RECORDS PROVIDED section start

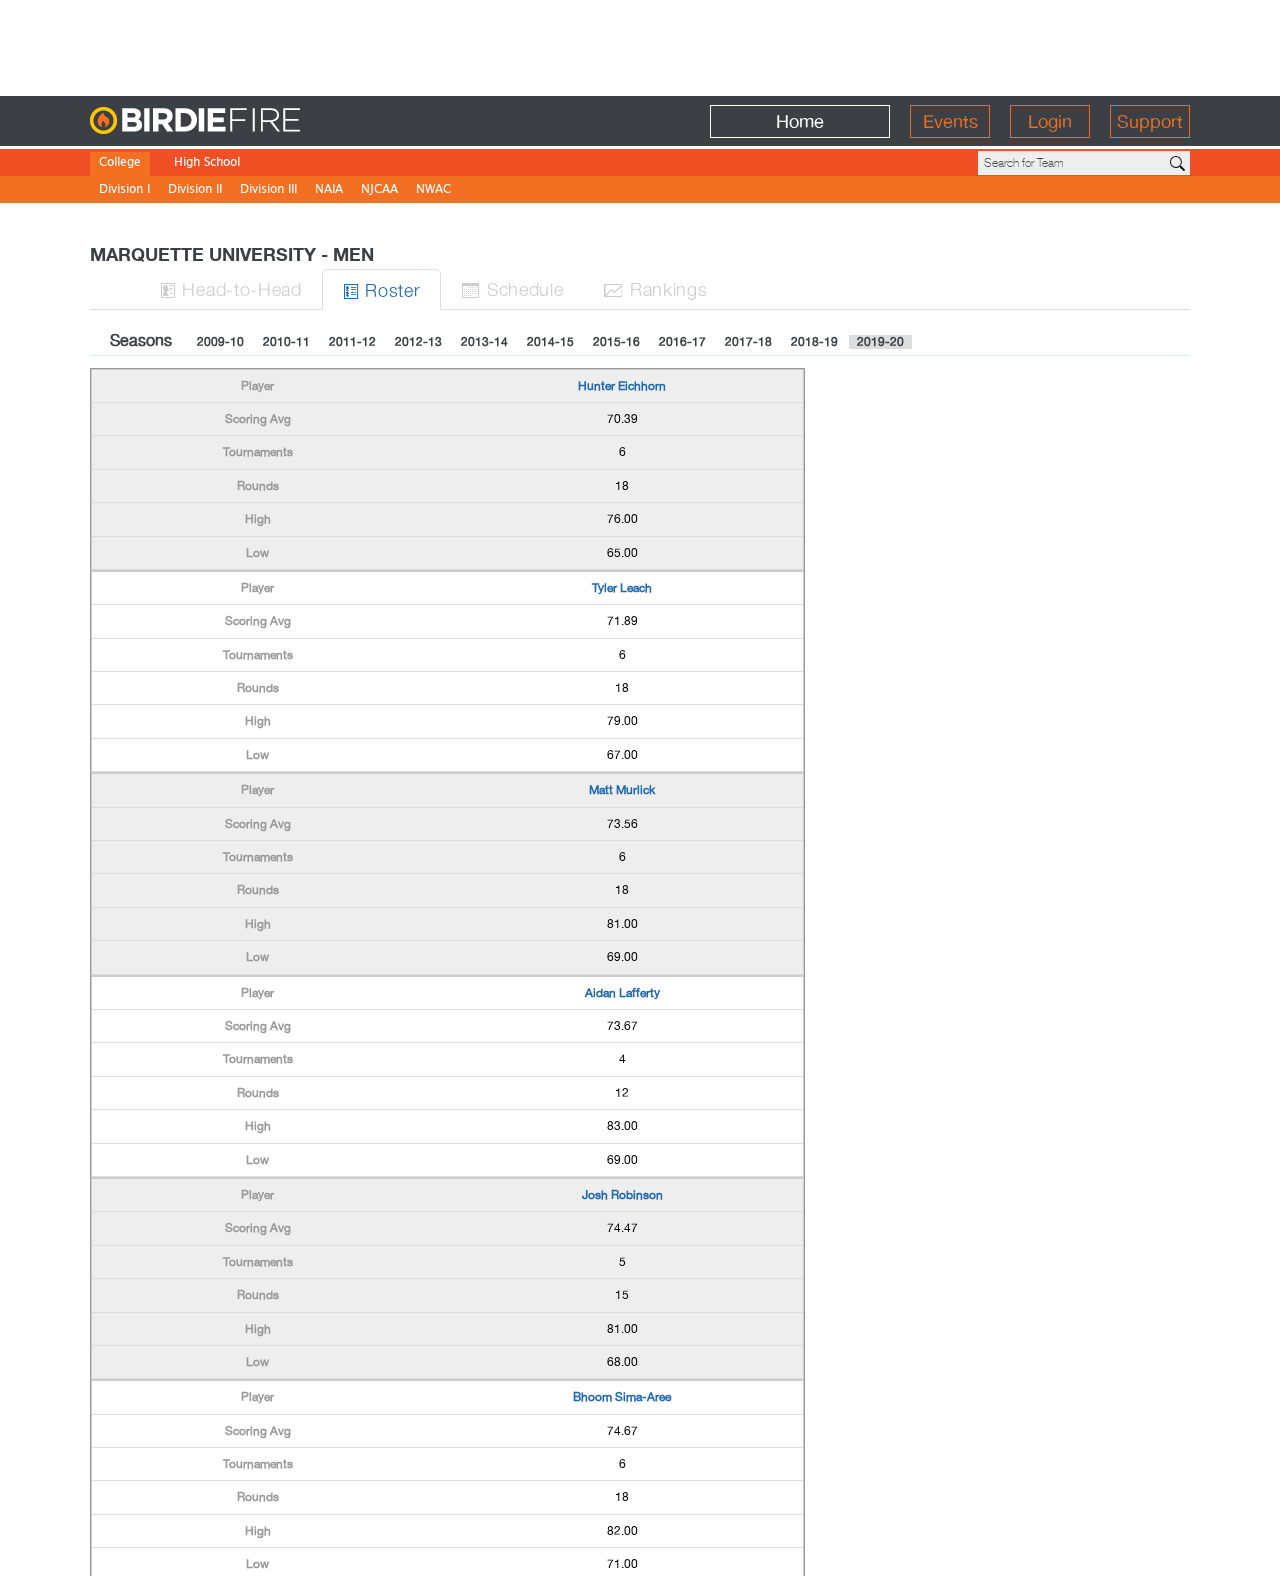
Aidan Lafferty (622, 993)
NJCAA (379, 190)
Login (1050, 121)
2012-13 (418, 342)
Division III (268, 190)
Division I (124, 190)
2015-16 (616, 342)
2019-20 (880, 342)
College (120, 163)
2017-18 (748, 342)
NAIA (329, 190)
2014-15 (550, 342)
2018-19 (814, 342)
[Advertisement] (640, 45)
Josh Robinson (622, 1195)
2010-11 (286, 342)
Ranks (655, 288)
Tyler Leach (622, 588)
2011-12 (352, 342)
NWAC (433, 190)
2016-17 (682, 342)
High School (207, 163)
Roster (382, 289)
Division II (195, 190)
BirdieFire (235, 121)
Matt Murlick (622, 790)
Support (1150, 121)
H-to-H (231, 288)
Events (950, 121)
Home (800, 121)
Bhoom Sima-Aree (622, 1397)
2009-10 (220, 342)
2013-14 (484, 342)
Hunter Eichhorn (622, 386)
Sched (512, 288)
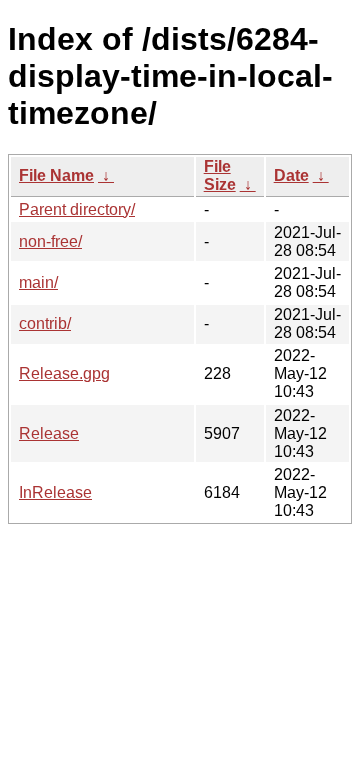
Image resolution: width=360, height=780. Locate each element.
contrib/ (45, 323)
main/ (38, 282)
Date (291, 175)
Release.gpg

RECORDS PROVIDED section end

- EXERCISE OBJECTIVE: Beginning with the line containing "2012-13 (418, 342)" and ending with the line containing "Roster (382, 289)", extract those lines exactly from the listing above, and only those.

- EXERCISE SOLUTION:
2012-13 (418, 342)
Division III (268, 190)
Division I (124, 190)
2015-16 (616, 342)
2019-20 (880, 342)
College (120, 163)
2017-18 (748, 342)
NAIA (329, 190)
2014-15 (550, 342)
2018-19 (814, 342)
[Advertisement] (640, 45)
Josh Robinson (622, 1195)
2010-11 (286, 342)
Ranks (655, 288)
Tyler Leach (622, 588)
2011-12 (352, 342)
NWAC (433, 190)
2016-17 (682, 342)
High School (207, 163)
Roster (382, 289)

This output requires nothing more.